* **Problem**
Retype, word for word, every line from the one holding "This screenshot has height=760, width=1568." through the one holding "Task: Click License Verify Mode field" in the entries below, both included, and only those lines.

Stored records

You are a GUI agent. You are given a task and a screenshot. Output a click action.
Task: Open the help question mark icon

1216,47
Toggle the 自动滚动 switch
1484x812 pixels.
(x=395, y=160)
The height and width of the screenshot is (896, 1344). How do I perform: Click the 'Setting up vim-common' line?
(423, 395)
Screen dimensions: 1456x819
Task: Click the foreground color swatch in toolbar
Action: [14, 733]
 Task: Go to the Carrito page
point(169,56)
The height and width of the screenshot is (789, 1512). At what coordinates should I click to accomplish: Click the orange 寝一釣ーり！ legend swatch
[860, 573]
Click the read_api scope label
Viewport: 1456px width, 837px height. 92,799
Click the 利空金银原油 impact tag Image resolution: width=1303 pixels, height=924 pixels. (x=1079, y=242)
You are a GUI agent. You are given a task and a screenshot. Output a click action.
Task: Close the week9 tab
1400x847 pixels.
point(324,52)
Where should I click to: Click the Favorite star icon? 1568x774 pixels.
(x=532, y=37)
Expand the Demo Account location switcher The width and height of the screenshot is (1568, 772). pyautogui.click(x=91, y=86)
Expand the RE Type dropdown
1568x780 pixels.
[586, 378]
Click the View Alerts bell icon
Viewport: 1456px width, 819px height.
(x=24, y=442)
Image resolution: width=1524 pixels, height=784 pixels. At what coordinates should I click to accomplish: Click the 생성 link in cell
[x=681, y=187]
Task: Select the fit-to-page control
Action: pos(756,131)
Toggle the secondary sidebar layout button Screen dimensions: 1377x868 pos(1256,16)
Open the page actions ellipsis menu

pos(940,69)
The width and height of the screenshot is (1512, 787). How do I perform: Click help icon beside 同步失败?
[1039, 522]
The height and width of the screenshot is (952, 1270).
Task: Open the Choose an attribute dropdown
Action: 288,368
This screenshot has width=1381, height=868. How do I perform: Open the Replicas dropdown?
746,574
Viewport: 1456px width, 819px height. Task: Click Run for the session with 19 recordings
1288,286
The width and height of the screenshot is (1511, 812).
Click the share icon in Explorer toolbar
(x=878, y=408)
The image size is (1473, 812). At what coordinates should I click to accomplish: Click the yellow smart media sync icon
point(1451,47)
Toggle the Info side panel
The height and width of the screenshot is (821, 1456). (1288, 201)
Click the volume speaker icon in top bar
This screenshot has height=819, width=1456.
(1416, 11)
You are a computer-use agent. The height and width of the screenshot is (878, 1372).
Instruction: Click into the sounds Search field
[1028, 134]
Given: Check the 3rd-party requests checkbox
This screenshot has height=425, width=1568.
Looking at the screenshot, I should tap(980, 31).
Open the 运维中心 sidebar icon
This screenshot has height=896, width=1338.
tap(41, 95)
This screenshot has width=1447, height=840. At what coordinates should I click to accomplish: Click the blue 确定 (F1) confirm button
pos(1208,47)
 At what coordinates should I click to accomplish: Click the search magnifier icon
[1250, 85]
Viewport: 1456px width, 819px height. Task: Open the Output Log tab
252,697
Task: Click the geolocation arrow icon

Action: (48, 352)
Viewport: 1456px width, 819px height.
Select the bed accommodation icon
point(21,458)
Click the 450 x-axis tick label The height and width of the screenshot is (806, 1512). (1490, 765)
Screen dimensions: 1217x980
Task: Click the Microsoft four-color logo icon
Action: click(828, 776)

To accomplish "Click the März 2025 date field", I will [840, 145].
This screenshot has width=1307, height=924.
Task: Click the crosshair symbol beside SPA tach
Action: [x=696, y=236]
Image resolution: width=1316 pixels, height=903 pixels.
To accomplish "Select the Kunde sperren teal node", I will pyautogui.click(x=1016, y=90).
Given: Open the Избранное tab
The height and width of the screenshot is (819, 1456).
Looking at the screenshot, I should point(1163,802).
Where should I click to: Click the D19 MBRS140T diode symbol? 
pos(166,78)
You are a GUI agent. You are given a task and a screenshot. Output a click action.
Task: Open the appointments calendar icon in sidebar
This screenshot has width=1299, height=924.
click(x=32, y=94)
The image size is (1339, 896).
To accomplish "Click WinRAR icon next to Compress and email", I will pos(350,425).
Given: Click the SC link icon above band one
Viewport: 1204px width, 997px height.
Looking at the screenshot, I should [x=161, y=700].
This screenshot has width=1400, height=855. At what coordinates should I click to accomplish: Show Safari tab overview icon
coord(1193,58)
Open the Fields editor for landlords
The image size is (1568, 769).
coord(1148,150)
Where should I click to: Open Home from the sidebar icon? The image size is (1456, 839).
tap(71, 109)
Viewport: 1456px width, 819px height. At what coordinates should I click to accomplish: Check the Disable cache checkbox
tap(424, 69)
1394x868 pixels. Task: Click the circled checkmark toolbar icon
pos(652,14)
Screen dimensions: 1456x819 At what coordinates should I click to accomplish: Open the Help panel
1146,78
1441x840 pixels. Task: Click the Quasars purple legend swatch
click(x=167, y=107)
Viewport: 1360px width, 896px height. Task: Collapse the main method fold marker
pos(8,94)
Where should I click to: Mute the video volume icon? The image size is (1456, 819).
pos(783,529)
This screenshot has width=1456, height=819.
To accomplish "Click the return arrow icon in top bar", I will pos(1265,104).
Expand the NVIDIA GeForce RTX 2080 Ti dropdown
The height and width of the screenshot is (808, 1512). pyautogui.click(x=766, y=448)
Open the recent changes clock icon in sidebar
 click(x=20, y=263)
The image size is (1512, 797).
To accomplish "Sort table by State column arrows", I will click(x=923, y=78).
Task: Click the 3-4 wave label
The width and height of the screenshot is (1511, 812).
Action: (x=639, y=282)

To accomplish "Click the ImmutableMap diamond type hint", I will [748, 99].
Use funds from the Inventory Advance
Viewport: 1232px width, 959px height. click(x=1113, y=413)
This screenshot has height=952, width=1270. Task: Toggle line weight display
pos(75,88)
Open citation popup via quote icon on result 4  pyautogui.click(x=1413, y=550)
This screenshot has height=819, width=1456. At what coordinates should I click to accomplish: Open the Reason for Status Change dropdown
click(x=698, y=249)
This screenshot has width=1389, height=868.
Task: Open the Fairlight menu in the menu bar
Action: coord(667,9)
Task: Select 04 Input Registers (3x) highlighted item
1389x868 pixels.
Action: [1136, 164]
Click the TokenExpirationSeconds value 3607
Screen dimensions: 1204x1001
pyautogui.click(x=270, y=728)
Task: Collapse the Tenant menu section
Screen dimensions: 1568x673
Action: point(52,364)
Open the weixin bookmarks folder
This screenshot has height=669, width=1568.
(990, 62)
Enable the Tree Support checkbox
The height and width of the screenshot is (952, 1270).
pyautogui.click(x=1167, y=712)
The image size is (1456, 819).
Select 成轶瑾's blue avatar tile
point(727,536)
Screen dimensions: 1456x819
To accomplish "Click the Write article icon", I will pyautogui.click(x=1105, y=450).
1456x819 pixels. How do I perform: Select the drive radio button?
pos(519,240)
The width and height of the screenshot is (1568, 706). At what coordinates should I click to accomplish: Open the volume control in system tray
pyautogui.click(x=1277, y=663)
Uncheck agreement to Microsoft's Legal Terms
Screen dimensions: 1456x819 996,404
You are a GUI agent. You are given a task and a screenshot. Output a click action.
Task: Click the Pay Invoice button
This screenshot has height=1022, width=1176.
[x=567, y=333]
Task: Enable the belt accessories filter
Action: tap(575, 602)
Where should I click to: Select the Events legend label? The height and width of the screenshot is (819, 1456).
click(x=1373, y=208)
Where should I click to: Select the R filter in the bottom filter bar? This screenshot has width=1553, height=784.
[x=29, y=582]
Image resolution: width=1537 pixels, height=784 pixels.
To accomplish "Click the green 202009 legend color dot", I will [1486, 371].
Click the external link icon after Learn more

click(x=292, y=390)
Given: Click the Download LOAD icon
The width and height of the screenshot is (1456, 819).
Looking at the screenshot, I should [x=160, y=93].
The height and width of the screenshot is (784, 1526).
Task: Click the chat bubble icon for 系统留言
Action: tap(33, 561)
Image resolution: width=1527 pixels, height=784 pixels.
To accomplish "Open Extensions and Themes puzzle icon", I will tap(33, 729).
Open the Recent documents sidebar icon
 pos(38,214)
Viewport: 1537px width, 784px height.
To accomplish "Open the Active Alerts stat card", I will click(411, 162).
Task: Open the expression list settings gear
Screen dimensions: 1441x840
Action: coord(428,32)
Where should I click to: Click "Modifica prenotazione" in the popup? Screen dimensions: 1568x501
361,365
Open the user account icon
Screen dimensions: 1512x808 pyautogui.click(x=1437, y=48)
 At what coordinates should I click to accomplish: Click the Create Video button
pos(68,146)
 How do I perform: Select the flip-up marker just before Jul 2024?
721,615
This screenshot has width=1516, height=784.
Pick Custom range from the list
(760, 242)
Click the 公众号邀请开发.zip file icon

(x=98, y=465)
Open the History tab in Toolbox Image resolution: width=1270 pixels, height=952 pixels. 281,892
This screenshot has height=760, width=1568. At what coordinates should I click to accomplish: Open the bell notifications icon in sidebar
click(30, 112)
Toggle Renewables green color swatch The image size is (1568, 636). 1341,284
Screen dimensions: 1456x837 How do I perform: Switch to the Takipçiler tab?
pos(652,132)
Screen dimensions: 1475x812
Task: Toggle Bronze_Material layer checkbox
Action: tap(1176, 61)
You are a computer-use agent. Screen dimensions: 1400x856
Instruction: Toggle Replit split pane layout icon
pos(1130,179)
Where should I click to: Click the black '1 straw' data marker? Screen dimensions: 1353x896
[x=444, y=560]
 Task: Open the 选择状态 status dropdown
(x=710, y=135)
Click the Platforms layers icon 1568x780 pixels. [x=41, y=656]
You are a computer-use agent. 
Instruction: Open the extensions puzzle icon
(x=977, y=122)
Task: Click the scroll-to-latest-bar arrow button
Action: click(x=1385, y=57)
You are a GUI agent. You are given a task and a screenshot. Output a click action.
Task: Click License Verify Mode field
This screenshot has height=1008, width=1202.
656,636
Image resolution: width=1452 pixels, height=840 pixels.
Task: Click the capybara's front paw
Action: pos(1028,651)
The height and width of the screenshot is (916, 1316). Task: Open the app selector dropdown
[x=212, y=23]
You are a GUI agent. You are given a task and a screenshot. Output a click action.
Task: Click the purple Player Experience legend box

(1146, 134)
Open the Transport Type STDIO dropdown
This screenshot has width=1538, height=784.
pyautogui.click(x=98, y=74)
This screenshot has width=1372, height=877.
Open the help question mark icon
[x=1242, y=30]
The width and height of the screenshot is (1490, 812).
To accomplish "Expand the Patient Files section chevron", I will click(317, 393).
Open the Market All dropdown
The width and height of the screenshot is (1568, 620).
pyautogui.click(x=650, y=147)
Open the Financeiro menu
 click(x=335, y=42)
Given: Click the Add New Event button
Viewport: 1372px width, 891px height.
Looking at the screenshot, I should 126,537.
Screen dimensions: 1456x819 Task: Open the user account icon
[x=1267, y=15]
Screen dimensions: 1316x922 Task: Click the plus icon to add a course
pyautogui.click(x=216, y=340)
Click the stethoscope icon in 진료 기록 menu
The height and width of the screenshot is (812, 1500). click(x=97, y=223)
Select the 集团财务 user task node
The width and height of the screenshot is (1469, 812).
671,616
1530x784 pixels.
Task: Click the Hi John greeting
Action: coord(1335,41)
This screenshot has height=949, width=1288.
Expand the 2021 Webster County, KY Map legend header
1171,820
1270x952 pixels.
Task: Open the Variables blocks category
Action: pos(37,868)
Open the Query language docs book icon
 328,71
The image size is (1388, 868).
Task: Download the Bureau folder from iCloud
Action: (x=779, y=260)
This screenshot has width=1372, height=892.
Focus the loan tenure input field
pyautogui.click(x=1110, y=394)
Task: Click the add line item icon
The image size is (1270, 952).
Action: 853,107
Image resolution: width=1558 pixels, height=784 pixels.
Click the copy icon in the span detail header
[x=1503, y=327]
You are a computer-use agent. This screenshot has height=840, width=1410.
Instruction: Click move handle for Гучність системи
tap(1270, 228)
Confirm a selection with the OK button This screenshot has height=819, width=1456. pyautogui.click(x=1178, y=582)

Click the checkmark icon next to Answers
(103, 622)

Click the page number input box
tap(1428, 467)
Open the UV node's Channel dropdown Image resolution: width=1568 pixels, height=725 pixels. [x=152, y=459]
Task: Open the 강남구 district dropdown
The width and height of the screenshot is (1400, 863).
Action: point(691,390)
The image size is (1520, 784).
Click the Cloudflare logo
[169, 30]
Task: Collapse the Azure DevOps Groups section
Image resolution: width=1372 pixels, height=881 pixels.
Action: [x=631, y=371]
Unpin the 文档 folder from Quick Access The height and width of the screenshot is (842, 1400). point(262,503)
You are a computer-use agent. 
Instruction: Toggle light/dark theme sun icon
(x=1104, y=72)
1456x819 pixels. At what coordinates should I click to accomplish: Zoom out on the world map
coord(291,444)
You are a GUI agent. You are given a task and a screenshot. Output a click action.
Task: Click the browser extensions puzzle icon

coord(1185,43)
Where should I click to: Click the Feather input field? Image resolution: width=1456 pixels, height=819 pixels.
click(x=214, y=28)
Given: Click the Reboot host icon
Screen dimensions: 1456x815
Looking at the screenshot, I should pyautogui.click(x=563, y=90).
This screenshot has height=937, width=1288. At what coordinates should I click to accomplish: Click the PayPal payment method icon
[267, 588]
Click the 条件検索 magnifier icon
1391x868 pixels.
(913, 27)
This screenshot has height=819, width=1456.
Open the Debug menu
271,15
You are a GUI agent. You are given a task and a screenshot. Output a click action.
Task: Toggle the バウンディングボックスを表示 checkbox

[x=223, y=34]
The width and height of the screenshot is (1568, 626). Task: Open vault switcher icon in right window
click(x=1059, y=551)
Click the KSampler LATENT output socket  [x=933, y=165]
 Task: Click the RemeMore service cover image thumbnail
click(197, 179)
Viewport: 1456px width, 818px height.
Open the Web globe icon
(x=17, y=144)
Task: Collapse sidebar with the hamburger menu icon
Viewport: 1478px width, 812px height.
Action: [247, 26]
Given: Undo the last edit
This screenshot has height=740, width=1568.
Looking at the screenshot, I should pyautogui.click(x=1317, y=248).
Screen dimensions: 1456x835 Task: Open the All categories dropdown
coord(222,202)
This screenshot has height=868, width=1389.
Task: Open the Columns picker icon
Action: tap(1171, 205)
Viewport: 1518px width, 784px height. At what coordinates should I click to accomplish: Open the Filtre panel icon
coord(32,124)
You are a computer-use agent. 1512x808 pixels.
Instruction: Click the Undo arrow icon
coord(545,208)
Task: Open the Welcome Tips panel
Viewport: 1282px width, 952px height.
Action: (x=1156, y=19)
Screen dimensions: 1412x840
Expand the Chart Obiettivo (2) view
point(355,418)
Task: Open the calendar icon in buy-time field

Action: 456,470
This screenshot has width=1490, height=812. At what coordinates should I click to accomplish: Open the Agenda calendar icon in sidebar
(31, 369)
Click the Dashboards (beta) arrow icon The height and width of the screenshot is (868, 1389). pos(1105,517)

* **Task solution**
This screenshot has height=760, width=1568. At what coordinates should I click to accomplish: Open the bell notifications icon in sidebar
click(30, 112)
Toggle Renewables green color swatch The image size is (1568, 636). 1341,284
Screen dimensions: 1456x837 How do I perform: Switch to the Takipçiler tab?
pos(652,132)
Screen dimensions: 1475x812
Task: Toggle Bronze_Material layer checkbox
Action: tap(1176, 61)
You are a computer-use agent. Screen dimensions: 1400x856
Instruction: Toggle Replit split pane layout icon
pos(1130,179)
Where should I click to: Click the black '1 straw' data marker? Screen dimensions: 1353x896
[x=444, y=560]
 Task: Open the 选择状态 status dropdown
(x=710, y=135)
Click the Platforms layers icon 1568x780 pixels. [x=41, y=656]
You are a computer-use agent. 
Instruction: Open the extensions puzzle icon
(x=977, y=122)
Task: Click the scroll-to-latest-bar arrow button
Action: click(x=1385, y=57)
You are a GUI agent. You are given a task and a screenshot. Output a click action.
Task: Click License Verify Mode field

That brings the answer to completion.